You may have to abandon the property wrapper pattern, and just do something like:
```
class Atomic<Value>: @unchecked Sendable {
    private var value: Value
    private let lock = NSLock()

    var wrappedValue: Value {
        get { lock.withLock { value } }
        set { lock.withLock { value = newValue } }
    }

    init(wrappedValue value: Value) {
        self.value = value
    }

    func synchronized(_ body: (inout Value) throws -> Void) rethrows {
        try lock.withLock { try body(&value) }
    }
}
```
Which you can then use like so:
```
let foo = AtomicWrapper(wrappedValue: Foo())

foo.synchronized { $0.value = 42 }
```
It is not as elegant as the property wrapper approach, but is a worst-case scenario for adapting legacy codebases with non-Sendable types, and you want to synchronize your interaction with it to make it thread-safe. Just make sure you do not access the Foo instance outside of the wrapper.
While I have preserved your terminology in the above, I personally would hesitate to call this “atomic”, because it practically invites the use of non-atomic operations. Consider this simple experiment, where we increment an integer ten million times:
```
func threadSafetyExperiment() {
    @Atomic var foo = 0

    DispatchQueue.global().async {
        DispatchQueue.concurrentPerform(iterations: 10_000_000) { _ in
            foo += 1
        }
        print(foo)
    }
}
```
You’d expect foo to be equal to 10,000,000, but it will not be. That is because the whole interaction of “retrieve the value and increment it and save it” needs to be wrapped in a single synchronization mechanism.

But you can add an atomic increment method:
```
extension Atomic where Value: Numeric {
    func increment(by increment: Value) {
        lock.withLock { value += increment }
    }
}
```
And then this works fine:
```
func threadSafetyExperiment() {
    @Atomic var foo = 0

    DispatchQueue.global().async {
        DispatchQueue.concurrentPerform(iterations: iterations) { _ in
            _foo.increment(by: 1)
        }
        print(foo)
    }
}
```
In short, be wary of accessor-level property wrappers: That is generally the wrong layer of abstraction to perform the synchronization.

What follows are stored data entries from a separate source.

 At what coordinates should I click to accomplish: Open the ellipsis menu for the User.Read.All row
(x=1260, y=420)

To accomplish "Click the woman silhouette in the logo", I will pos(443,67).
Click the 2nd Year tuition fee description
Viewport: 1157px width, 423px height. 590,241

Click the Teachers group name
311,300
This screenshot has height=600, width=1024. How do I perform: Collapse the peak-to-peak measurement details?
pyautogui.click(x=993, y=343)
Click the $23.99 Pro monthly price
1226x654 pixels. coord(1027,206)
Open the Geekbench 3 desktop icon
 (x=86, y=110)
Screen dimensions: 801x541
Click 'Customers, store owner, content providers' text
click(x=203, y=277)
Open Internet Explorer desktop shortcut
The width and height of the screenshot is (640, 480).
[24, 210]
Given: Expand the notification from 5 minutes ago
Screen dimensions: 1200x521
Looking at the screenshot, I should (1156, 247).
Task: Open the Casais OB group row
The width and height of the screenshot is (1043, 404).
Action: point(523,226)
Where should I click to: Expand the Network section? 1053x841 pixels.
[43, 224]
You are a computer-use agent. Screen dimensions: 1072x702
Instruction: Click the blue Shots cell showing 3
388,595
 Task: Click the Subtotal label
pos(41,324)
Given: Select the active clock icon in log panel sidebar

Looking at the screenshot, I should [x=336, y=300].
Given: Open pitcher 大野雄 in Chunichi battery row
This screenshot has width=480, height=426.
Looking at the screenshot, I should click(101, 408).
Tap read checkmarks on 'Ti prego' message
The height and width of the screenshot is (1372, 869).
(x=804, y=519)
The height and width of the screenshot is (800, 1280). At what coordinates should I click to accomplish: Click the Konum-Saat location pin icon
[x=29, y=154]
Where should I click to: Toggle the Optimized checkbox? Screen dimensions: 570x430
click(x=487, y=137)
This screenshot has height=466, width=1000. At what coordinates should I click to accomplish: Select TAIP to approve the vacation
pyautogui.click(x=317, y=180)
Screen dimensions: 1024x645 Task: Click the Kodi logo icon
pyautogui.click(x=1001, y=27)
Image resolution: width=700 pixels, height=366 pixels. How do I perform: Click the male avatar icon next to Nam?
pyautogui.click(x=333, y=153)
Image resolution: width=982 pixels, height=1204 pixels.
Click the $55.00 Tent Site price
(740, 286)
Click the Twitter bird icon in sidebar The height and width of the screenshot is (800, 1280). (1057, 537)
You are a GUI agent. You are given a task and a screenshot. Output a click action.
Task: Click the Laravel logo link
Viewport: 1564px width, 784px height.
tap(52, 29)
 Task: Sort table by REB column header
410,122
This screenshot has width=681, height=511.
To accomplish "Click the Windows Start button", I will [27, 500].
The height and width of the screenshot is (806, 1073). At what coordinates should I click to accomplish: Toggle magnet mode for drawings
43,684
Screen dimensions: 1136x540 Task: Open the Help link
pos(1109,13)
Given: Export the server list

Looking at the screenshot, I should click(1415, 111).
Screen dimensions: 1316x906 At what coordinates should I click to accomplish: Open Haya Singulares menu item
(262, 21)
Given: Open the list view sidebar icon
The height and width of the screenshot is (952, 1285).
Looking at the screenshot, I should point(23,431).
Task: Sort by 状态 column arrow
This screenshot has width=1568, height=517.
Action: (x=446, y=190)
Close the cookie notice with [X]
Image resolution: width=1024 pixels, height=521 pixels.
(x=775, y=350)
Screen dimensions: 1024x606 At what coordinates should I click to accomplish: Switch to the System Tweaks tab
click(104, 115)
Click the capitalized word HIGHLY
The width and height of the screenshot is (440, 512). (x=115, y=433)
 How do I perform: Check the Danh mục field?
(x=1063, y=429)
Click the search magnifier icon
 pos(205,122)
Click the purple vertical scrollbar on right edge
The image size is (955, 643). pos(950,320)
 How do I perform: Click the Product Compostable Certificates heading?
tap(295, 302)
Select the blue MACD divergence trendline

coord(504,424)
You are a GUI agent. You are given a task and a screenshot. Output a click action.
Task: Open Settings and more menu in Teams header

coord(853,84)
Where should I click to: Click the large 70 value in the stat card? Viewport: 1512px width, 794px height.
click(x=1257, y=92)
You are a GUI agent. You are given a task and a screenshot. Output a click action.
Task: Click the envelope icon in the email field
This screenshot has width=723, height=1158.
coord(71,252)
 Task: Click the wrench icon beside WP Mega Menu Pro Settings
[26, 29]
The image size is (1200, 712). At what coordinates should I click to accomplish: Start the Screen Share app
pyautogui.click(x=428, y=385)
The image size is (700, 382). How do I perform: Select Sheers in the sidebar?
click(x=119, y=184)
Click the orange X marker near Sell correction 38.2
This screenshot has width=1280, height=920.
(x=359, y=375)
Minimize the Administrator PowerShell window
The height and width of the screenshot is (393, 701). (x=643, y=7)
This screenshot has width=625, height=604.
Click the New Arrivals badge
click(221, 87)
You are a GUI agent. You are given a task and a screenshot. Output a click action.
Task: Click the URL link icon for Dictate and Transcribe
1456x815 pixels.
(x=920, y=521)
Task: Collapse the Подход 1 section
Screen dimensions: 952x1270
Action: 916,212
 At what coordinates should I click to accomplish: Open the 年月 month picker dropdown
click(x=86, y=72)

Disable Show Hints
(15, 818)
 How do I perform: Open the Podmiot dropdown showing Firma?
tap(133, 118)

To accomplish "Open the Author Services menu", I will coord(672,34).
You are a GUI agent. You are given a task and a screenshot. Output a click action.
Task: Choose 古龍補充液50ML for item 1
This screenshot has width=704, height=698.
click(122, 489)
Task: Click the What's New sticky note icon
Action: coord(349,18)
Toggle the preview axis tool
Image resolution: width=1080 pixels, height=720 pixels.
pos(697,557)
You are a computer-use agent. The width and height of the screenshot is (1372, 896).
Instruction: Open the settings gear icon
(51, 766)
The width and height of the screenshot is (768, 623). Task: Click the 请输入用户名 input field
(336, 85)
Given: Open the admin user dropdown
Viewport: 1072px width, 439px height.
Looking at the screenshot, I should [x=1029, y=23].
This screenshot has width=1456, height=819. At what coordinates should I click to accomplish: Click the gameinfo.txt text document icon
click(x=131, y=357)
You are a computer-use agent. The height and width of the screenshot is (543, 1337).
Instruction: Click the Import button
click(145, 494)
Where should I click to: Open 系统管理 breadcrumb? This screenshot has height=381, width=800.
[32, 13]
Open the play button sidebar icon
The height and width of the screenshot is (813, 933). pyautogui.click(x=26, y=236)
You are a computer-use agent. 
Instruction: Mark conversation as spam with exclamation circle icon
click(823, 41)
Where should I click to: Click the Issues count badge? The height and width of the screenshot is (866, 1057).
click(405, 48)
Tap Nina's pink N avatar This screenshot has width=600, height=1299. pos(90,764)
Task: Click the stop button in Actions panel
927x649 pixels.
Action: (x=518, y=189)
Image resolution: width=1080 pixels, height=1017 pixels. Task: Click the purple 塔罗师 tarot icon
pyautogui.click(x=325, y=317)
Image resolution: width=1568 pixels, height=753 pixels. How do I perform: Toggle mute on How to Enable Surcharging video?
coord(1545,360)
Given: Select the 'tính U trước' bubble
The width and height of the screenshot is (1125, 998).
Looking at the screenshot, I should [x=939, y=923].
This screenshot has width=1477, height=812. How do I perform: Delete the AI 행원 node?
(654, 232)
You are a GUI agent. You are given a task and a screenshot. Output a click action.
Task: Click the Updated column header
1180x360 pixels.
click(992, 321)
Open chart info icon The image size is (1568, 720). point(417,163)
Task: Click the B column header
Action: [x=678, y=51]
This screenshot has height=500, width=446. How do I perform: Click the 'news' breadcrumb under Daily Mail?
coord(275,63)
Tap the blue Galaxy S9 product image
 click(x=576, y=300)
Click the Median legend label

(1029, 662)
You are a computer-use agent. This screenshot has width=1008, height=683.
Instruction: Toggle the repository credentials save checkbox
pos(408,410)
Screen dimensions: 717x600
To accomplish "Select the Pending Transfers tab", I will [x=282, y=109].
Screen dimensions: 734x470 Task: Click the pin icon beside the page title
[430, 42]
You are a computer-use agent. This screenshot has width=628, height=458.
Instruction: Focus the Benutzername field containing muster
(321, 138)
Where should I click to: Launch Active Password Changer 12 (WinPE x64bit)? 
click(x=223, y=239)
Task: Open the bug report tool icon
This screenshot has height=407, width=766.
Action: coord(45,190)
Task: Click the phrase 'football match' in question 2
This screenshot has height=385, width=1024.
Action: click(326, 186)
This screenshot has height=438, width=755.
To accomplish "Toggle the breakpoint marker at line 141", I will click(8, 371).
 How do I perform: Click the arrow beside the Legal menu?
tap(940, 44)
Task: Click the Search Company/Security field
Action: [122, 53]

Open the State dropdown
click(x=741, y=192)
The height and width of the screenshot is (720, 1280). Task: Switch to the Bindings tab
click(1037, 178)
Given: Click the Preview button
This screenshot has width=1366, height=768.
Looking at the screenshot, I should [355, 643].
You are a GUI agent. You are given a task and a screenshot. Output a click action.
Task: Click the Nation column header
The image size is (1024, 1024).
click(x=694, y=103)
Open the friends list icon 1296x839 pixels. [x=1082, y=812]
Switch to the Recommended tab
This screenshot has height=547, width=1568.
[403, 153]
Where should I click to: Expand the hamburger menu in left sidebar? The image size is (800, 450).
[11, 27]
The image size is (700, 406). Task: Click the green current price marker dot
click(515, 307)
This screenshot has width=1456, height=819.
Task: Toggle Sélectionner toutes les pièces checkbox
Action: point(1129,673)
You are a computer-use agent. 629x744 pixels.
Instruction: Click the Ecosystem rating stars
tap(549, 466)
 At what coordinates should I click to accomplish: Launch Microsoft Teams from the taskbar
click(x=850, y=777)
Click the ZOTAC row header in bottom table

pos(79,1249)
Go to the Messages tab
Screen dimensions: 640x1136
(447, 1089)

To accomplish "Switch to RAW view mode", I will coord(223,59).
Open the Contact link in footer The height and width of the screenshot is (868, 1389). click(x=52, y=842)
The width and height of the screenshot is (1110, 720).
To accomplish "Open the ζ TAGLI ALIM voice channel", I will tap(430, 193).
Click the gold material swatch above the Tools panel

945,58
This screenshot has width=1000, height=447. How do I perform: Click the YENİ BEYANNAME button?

You might consider using a package, such as Swift Atomics which better handles this. But, even its “Proceed at Your Own Risk” warns us:

The Atomics package provides carefully considered API for atomic operations that follows established design principles for Swift APIs. However, the underlying operations work on a very low level of abstraction. Atomics – even more than other low-level concurrency constructs – are notoriously difficult to use correctly.